“How little you know of the church, my beauty. Sorcery is not a heresy. Indeed, the skopos is usually harsher toward heretics than toward sorcerers. Sorcery is only forbidden by the church when it is practiced outside the supervision of the skopos. I wonder what teacher your Da had. And in any case, you would be surprised how tolerant King Henry and the noble princes can be, if only the means further their aims. Where did you hide the book?”
She retreated to the door and did not answer.
He smiled. “I’m patient, Liath. Lady and Lord, what were your parents thinking, to call their child by an old Arethousan name? Liathano. An ancient name, linked to sorcery. Your Da admitted as much to me once.”
“When he had drunk too much.”
“Does that make it less true?” She said nothing. “Where is the book, Liath?” When still she did not speak he shook his head, but the smile remained on his lips. “I’m patient. Which will it be? My bed, or the pigs?”
“The pigs.”
With a lightning strike he grabbed her wrist with one hand and slapped her hard once again with the other. Then he embraced her and ran a hand up her back. His breath was hot on her neck. She stood rigid, but when he began to move her toward the bed she fought against him. Got a heel behind his ankle and tripped him. They fell in a heap on the floor, and she pushed away and scrambled to her feet. He laughed and caught her by one knee, jerked her down so hard her knees bruised on the stone and the breath was jarred out of her. Then he let her go and stood, breathing hard. He bowed in the most formal, court manner, offered her his hand to help her to her feet.
“You’ll come to my bed willingly or not at all.” He pulled a scrap of white linen from his belt, wiped her right hand clean, then bent to kiss her fingers. “My lady,” he said, perhaps mockingly. She was too dazed to interpret his tone. His golden hair brushed her hand, and he straightened. “‘She is dark and lovely, this daughter of Saïs, touched by the sun’s breath. Turn your eyes away from me; they are as bright as the star of morning.’”

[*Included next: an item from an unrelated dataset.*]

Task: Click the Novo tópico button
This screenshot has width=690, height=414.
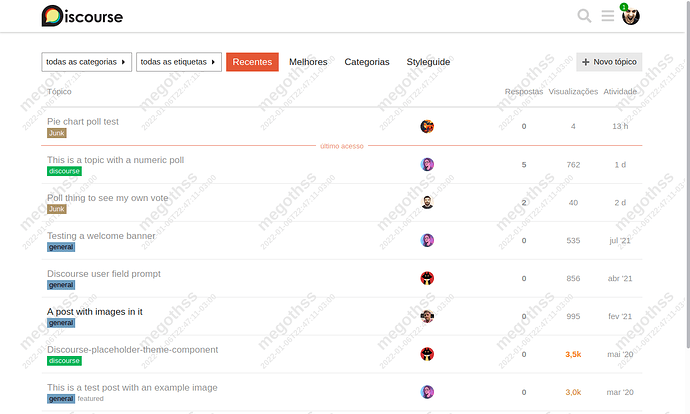Action: (609, 62)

She shoved her hand behind her back and wiped it against her tunic.
“Now. You will feed the pigs and the hens, sweep this room, get me a bath, and then tell Mistress Birta that she no longer need send a meal over twice a day. You can cook, I suppose?”
“I can cook. May I go?”
He stood aside so she could leave, but she had only gotten as far as the narrow passageway when he called her name.
“Liath.” She turned back to see him leaning in the doorway. Even in the semigloom of the little warren of cells, his golden hair and his combed linen robe and his fine, clean skin made him seem to shine as he watched her. “You may even last out the summer with the pigs, but I don’t think you’ll like it so well when winter comes.”
How far she would get if she tried to run away? A useless thought. She would not get far, nor would she have any means to live if she did escape from him. She had seen herself in eight years of running that there were far worse circumstances than these.
Hugh chuckled, mistaking her silence for a reply. “Tell Mistress Birta that she may tally up any food or goods you buy from her, and I’ll pay her each Ladysday. I expect a good table. And you will dine with me. Go on.”
She went. Going outside to feed the animals that were stabled in the shed alongside the storage rooms, she saw a horseman sitting astride his mount, out in the trees. It was Ivar. Seeing her, he began to ride forward. She waved him away, quickly, desperately. For there was another thing she had seen in Frater Hugh’s chamber, resting on the feather quilt. A fine, gold-hilted long sword, sheathed in red leather. A nobleman’s sword. She had no doubt that Hugh knew how to use it and would not hesitate to, even against a son of the local count.
Ivar reined his horse in and sat, watching her, while she worked. After a while she went inside. When she came out again, carrying two buckets yoked on a staff across her shoulders to fill for Hugh’s bath, Ivar was gone.
III
SHADOWS FROM
THE PAST
1
IT took five days to walk from Osna village to Lavas Holding, the sergeant in charge told Alain. The journey this spring, however, took fifteen days because the chatelaine and her company stopped at every village and steading to accept taxes or rents or a young person in service for the upcoming year. They came to Lavas Holding on St. Marcia’s Day, and Alain stared at the high timber palisade that enclosed the count’s fortress, the timber great hall built on a rise with a stone bailey behind it, these two central buildings surrounded by a smaller palisade. The village spilled out below the outer palisade, down to the banks of a slow-flowing river.